Sunday 11 October 2009

Vision is a feature

A few weeks ago Mark Whiting and I had a brief Twitter conversation about his suggestion that as design quality increases the designer disappears. He went on to suggest that the formalism we when recognising a designer's work is as much an imperfection of the design as a feature.

I was not so sure. There are definitely instances where the designer's mark seems to contribute to the design. Programming languages are a good example. Ruby would not be what it is without the strength of Matz's personal vision.

On the other hand, I do get annoyed when a designer's vanity tempts them to graffiti their signature onto a design that would have been better left alone. I'm thinking here of 'clever' designs like teapots with two spouts.

The difference between these two scenarios is, in my opinion, is whether or not the design space is convergent. I mean the term in the same sense as convergent evolution. In a convergent design space, the differences between designs will gradually disappear over time as individual designers are gradually more successful at approximating the best solution to the problem at hand.

In such a domain, it follows that any deviation from the one true design is noise. The designer's personal touch therefore detracts from their attempt to produce good design. A double-spouted teapot might help the designer express their individuality, but the result is just slightly less convenient tea.

However, it's rare to find a design space where a Platonic 'best' design exists. When have the various stakeholders in the construction of a new building ever agreed what is best? And to revisit my earlier example, which language is 'best' is one of the most common topics of programming flame wars.

Designers usually have to balance competing interests. How much should the finished product cost? What kind of user/customer should it be optimised for? What about older users/customers, or ones with disabilities? And not least, when is the deadline for the completed design? How designers balance these interests will inevitably affect the design. There is rarely any objective way to balance these subjective interests, so there is rarely an objective best design.

In such open design spaces, the designer's vision serves an important purpose - coherence. There are so many elements in a complicated design that it can be hard to take them in all at once. A strong authorial vision helps users/customers by giving them a guide to predict and/or remember the designer's choices.

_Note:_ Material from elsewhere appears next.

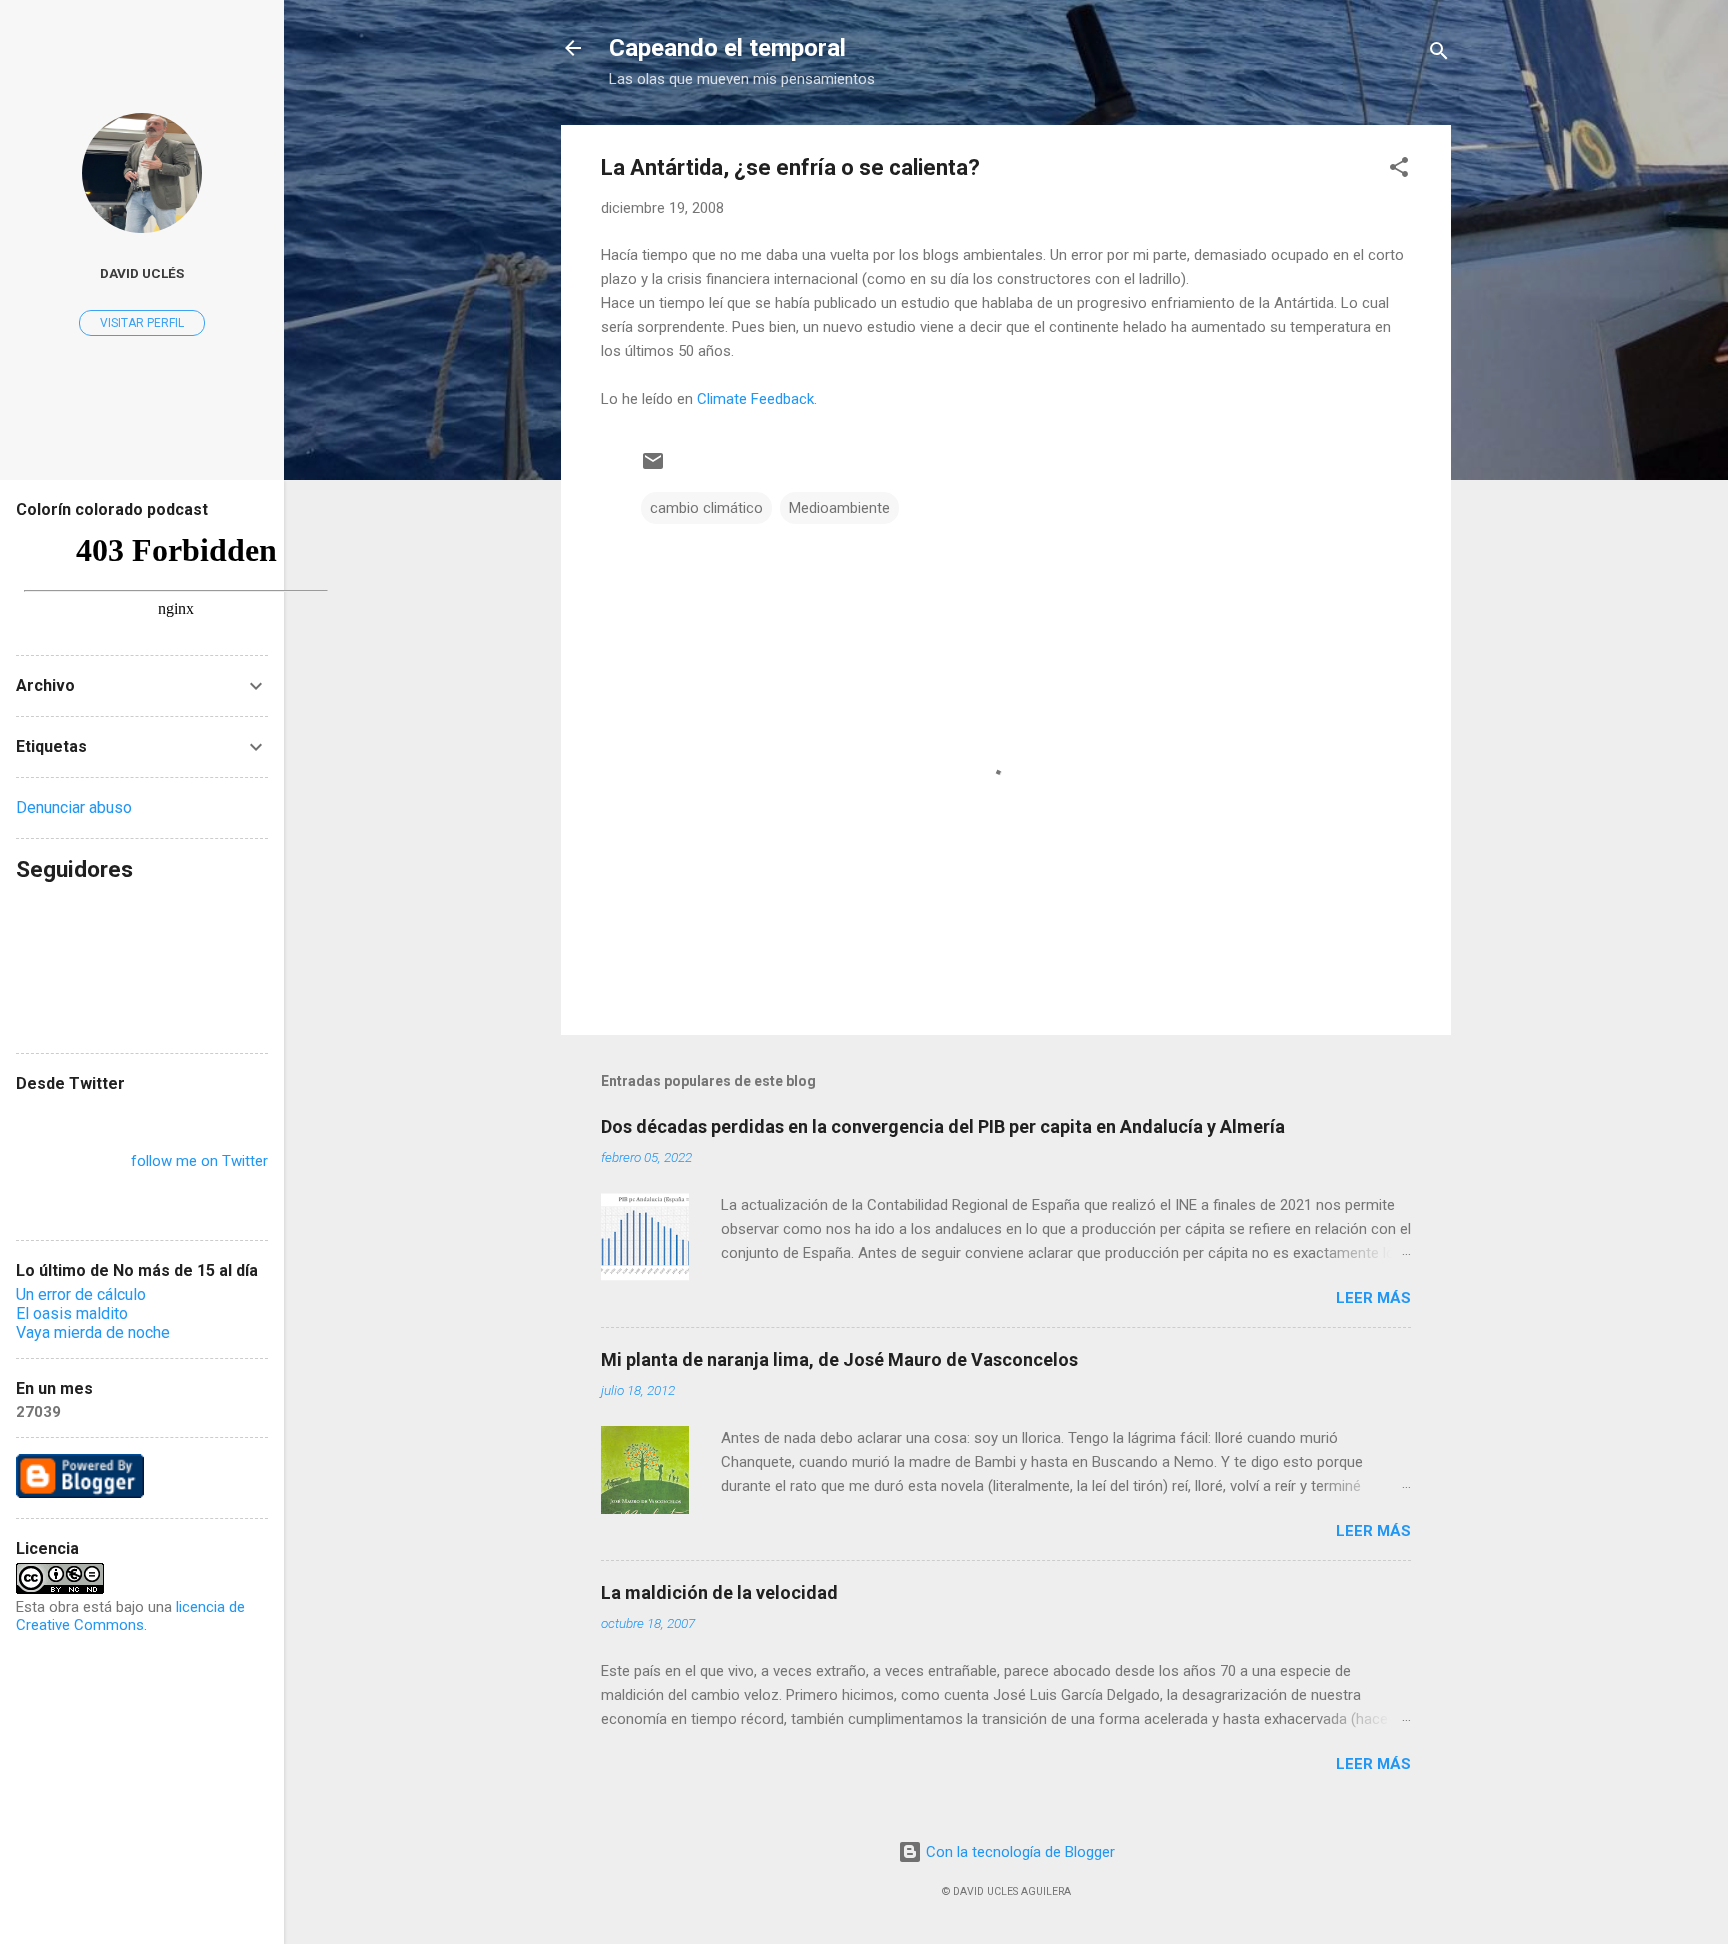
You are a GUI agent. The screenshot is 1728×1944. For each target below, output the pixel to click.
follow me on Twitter (199, 1161)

Many Ruby admirers speak of the Principle of Least Surprise. Ruby is comparatively easy to learn and understand because its design choices aim to produce the least astonishment in the programmer. But since every programmer comes from a different background, they will each have different expectations and standards of astonishment.

So more precisely, Ruby was designed according to the Principle of Matz's Least Surprise. Once the programmer gets a handle on Matz's programming aesthetic, they can make educated guesses about parts of the language that they have not yet encountered.

So in conclusion, the formalism we when recognising a designer's work is a feature because it makes understanding complicated design simpler.